EXERCISE DIRECTIONS. Search the entries for the word "agent" and return every line where it is found.

[Records drawn from a dataset]
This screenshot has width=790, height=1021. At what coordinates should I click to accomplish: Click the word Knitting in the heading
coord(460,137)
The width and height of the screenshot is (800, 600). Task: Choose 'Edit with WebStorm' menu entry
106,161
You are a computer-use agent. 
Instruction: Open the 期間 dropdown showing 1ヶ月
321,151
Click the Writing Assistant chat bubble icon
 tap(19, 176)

---

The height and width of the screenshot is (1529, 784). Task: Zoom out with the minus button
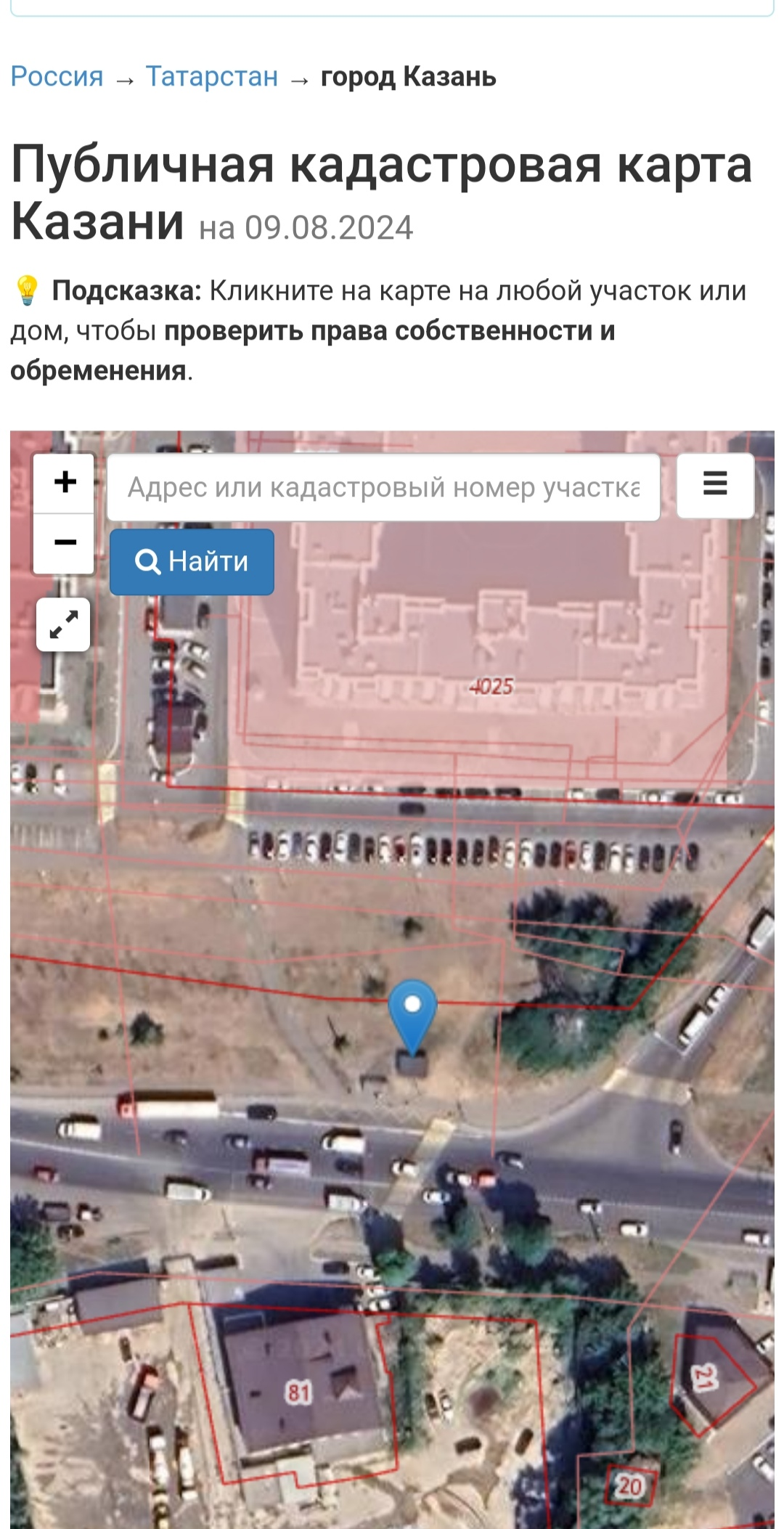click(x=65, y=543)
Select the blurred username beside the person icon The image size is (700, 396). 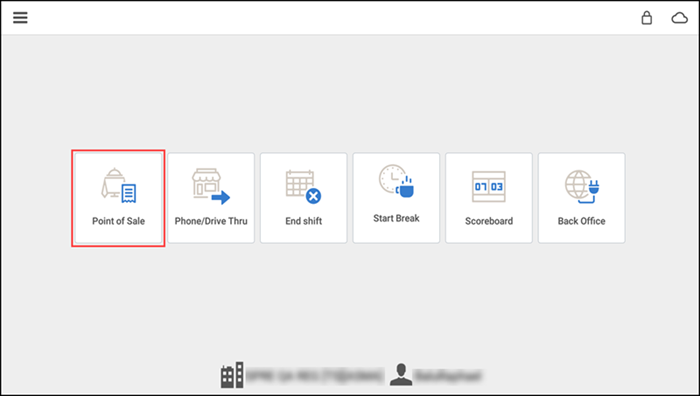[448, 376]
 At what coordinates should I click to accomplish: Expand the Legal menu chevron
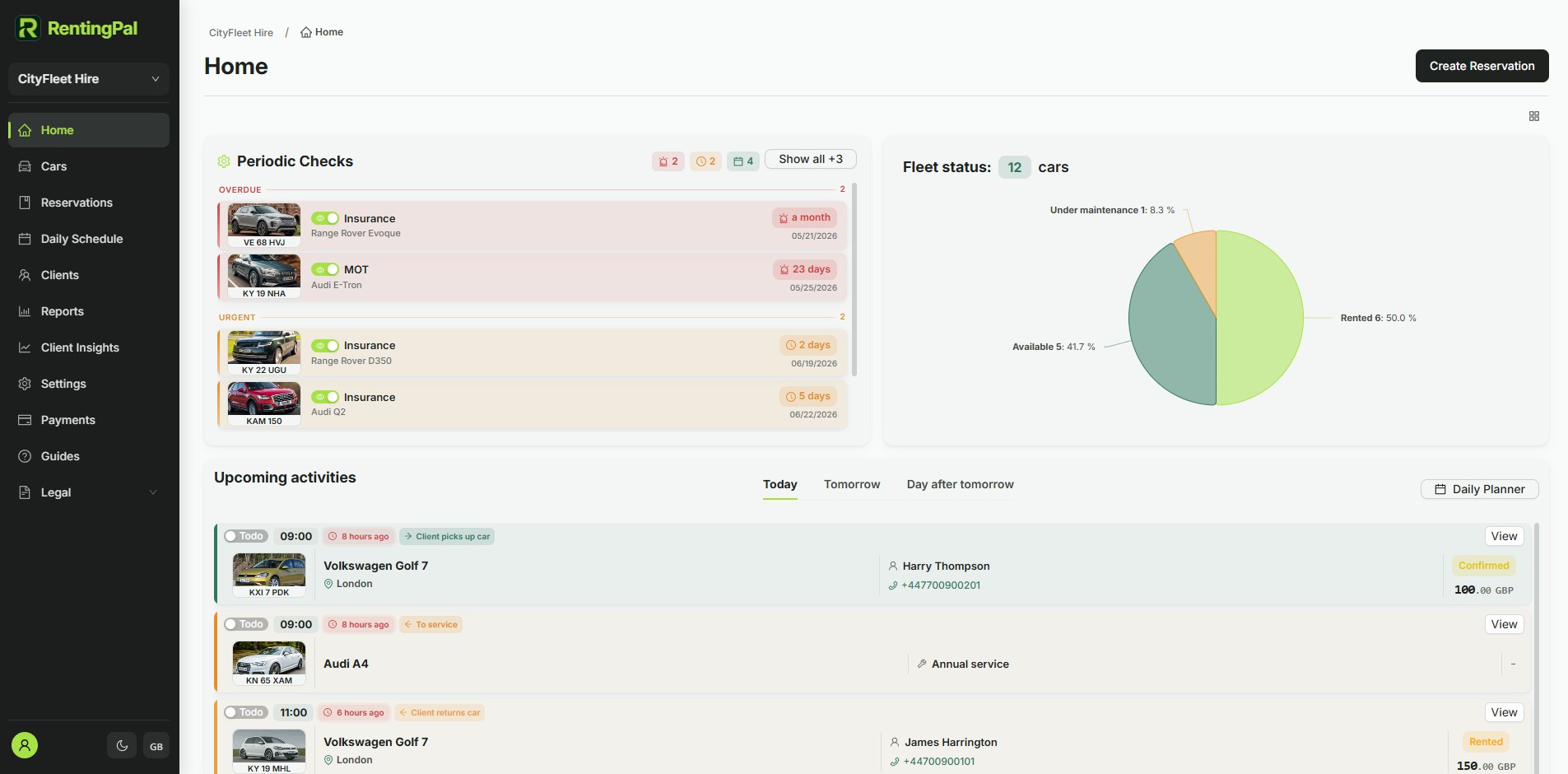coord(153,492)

---

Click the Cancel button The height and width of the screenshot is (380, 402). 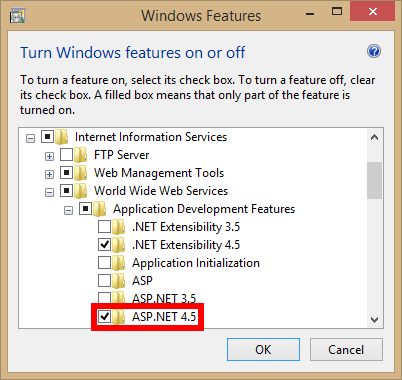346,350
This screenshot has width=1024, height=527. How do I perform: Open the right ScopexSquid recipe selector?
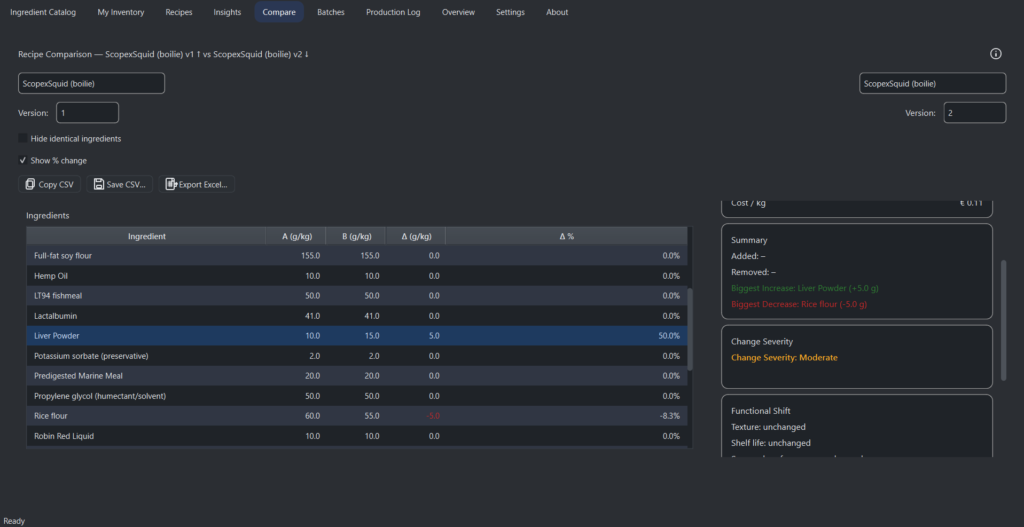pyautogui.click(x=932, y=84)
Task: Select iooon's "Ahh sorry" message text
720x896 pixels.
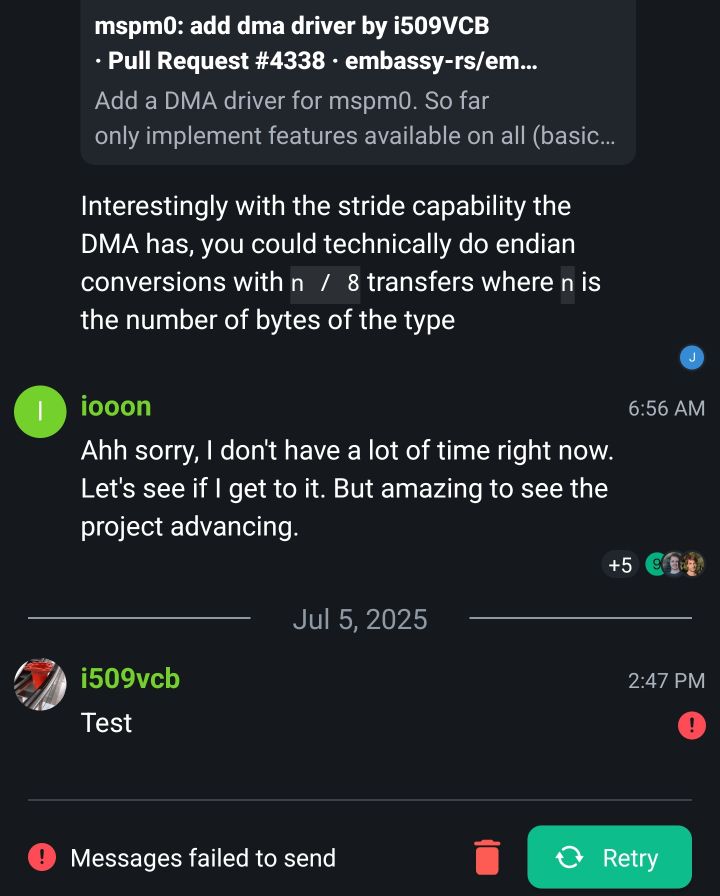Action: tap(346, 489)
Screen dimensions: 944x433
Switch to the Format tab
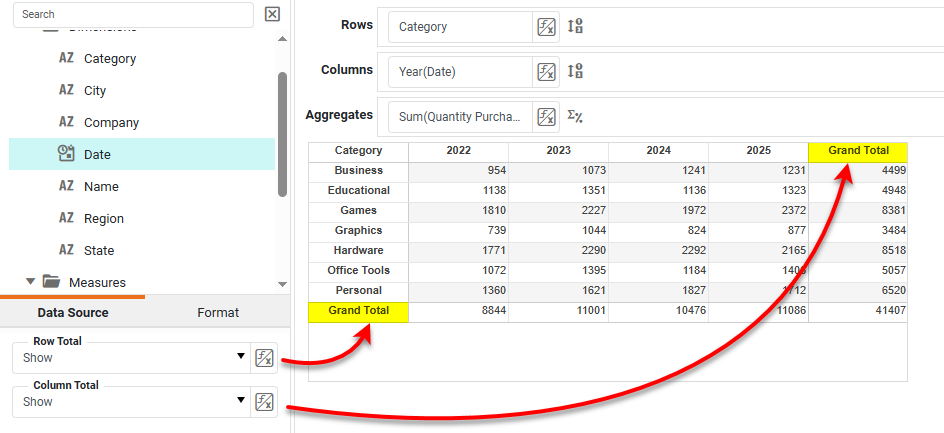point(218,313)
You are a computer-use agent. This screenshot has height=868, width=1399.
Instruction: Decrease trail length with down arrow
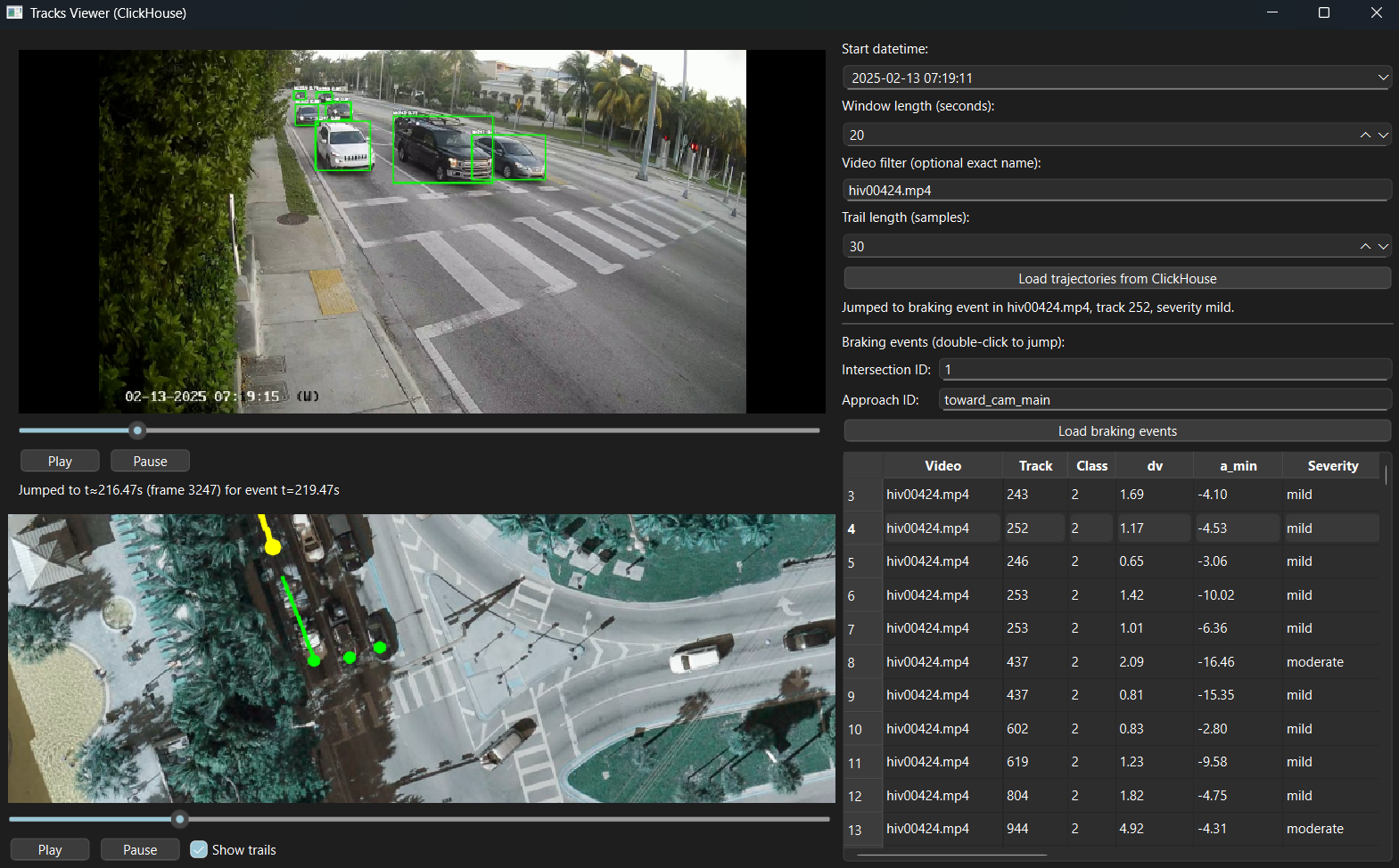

SOLUTION.
You are a computer-use agent. 
You are a computer-use agent. This screenshot has height=868, width=1399.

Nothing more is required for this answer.